#### SUPPLIED PASSAGE
In 1929 he married Anne Morrow, the shy daughter of a respected politician and businessman, Dwight Morrow. Morrow was a partner to J P Morgan and an enormously wealthy man whose death - in 1931 - saved New Jersey from bankruptcy due to the large estate taxes collected after his death.
Had he not passed away, Dwight Morrow's name may have been considered as a proper Republican candidate in the 1932 election - against Franklin Roosevelt.
Charles was twenty-eight and his wife was twenty-three when their first son was born on Anne's birthday, June 22, 1930. The rumors, at the time of Charlie's birth, that he was not quite well are logical considering the unusually high altitude flight taken by Charles and Anne - 7 months pregnant - on Easter Sunday, 1930.
The Eaglet was referred to as "It" and "Buster" by his famous father who refused to release photos of his firstborn child and prohibited certain newspapers from doing so as well.
Because he took control of the investigation from the moment it began and because he did not allow Police and Federal authorities to do their jobs Lindbergh has, to this day, never been "cleared" in the way that other parents of missing children would have to be today.
Neither would he allow any interrogation of his servants - in Englewood or Hopewell. He stonewalled all normal requirements of a rational police investigation making it impossible for investigators to do their jobs. He was never publicly blamed for any of this stonewalling as the public absolutely adored their hero and would not have tolerated any condemnation of him - especially since he was the father of the missing baby.
By allowing the "crime scene" to get colder and colder, Lindbergh caused the circus that ensued by his unbelievable stupidity for which the cops - especially, H Norman Schwarzkopf - took the blame for bungling the case. But, was it really stupidity? Or, was Lindbergh playing a more sinister role by purposely misleading the authorities - and especially, his wife?
WHERE WAS HE ON MARCH 1, 1932?
On the night of the baby's disappearance, Lindbergh had not only returned home late but had also failed to show up at the Waldorf Astoria where almost 2,000 NYU guests awaited his arrival for their centennial festivities.
Unfortunately, the Police never asked him where he had been all day and why he arrived home late. At Hauptmann's trial, 3 years later, he said he couldn't remember where he had been but he probably went to the Rockefeller Institute where he was doing research with Alexis Carrel and he may have gone to the dentist .
There is also his baffling claim that he heard the sound of crates or wood falling between 9 and 10 PM while sitting with his wife on a sofa in their living room. Though Lindbergh never got up off the sofa to check out the noise, the Police believed this story and used it to determine the time of the supposed kidnap. But, Anne was sitting with him and she never testified about his having heard any sound. It is more likely he just made it up at a later date to give himself an alibi.

#### THINGS TO DO
1. According to the passage about Charles Lindbergh, why was he never publicly blamed for blocking the normal steps of the police investigation?
2. Using the passage about Charles Lindbergh, decide whether each statement agrees with it: (a) Dwight Morrow died in 1931. (b) Anne testified that she also heard the sound of falling wood. (c) The first son was born on Charles's birthday.

#### DATA PROVIDED
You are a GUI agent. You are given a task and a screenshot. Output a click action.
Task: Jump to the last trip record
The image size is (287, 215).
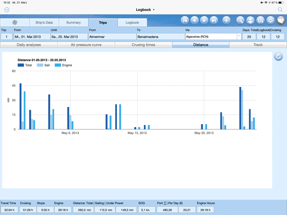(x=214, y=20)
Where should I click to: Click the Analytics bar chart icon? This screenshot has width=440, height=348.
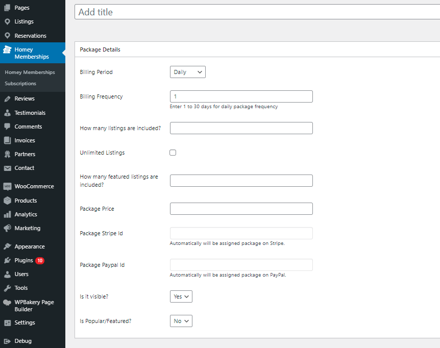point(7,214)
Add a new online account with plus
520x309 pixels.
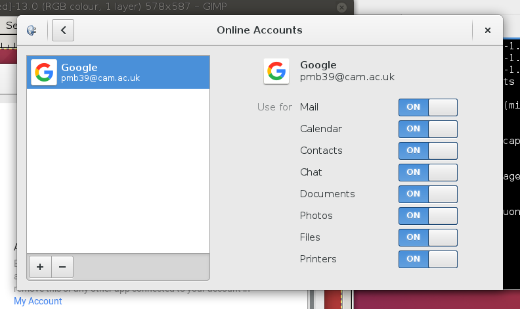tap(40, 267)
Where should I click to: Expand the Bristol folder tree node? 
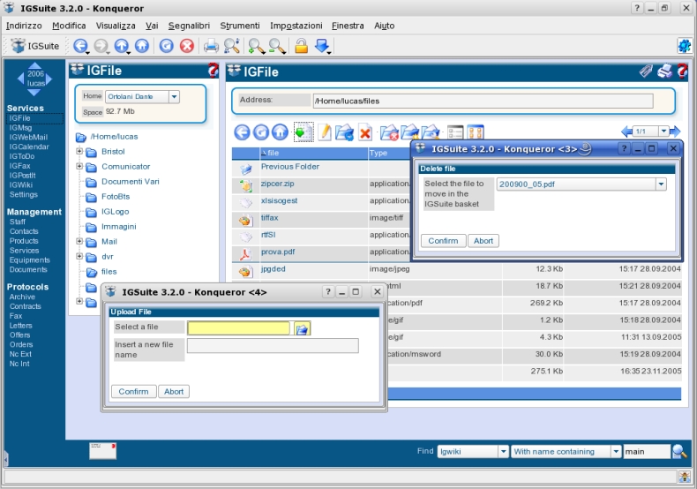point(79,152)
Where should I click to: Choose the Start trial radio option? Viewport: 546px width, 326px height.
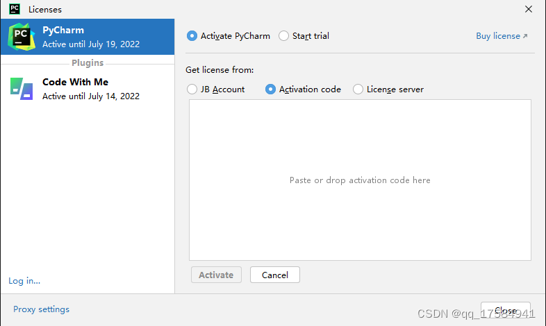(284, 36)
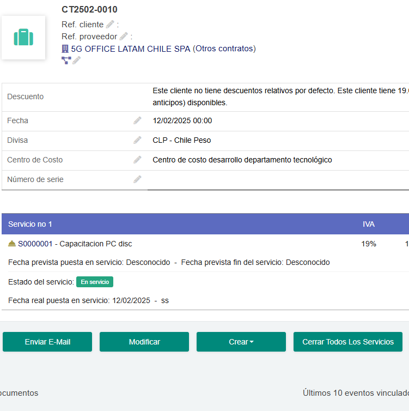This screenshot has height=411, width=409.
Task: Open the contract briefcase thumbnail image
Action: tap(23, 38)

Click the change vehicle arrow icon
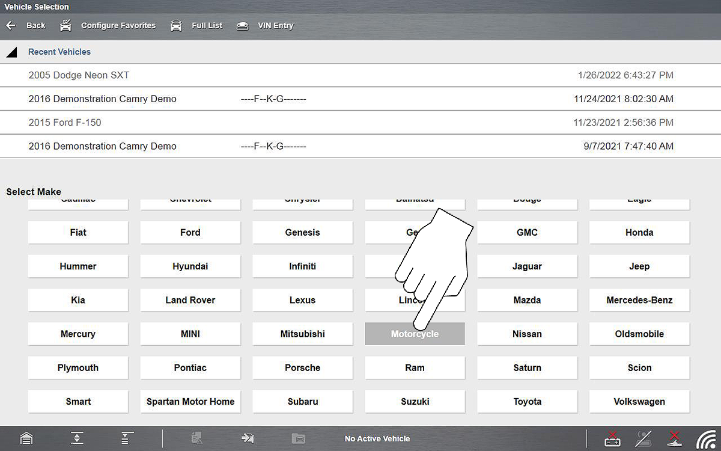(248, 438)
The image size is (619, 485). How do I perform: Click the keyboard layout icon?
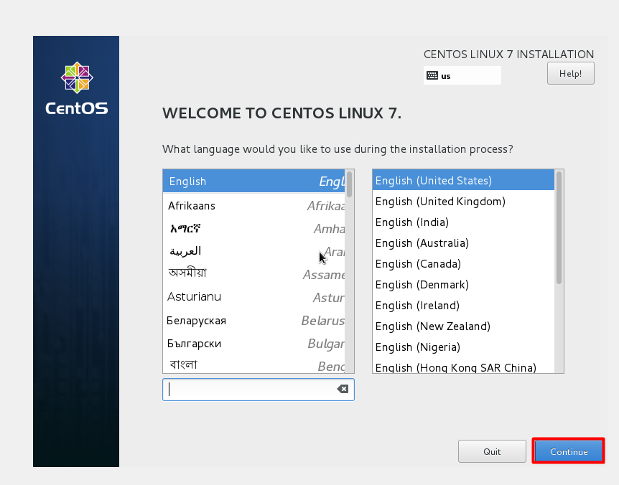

#### ANSWER LIST
1. The public adored their hero and would not have tolerated any condemnation of him. This was especially true because he was the father of the missing baby.

2.
(a) Yes: "whose death - in 1931 - saved New Jersey from bankruptcy"
(b) No: "she never testified about his having heard any sound"
(c) No: "born on Anne's birthday, June 22, 1930"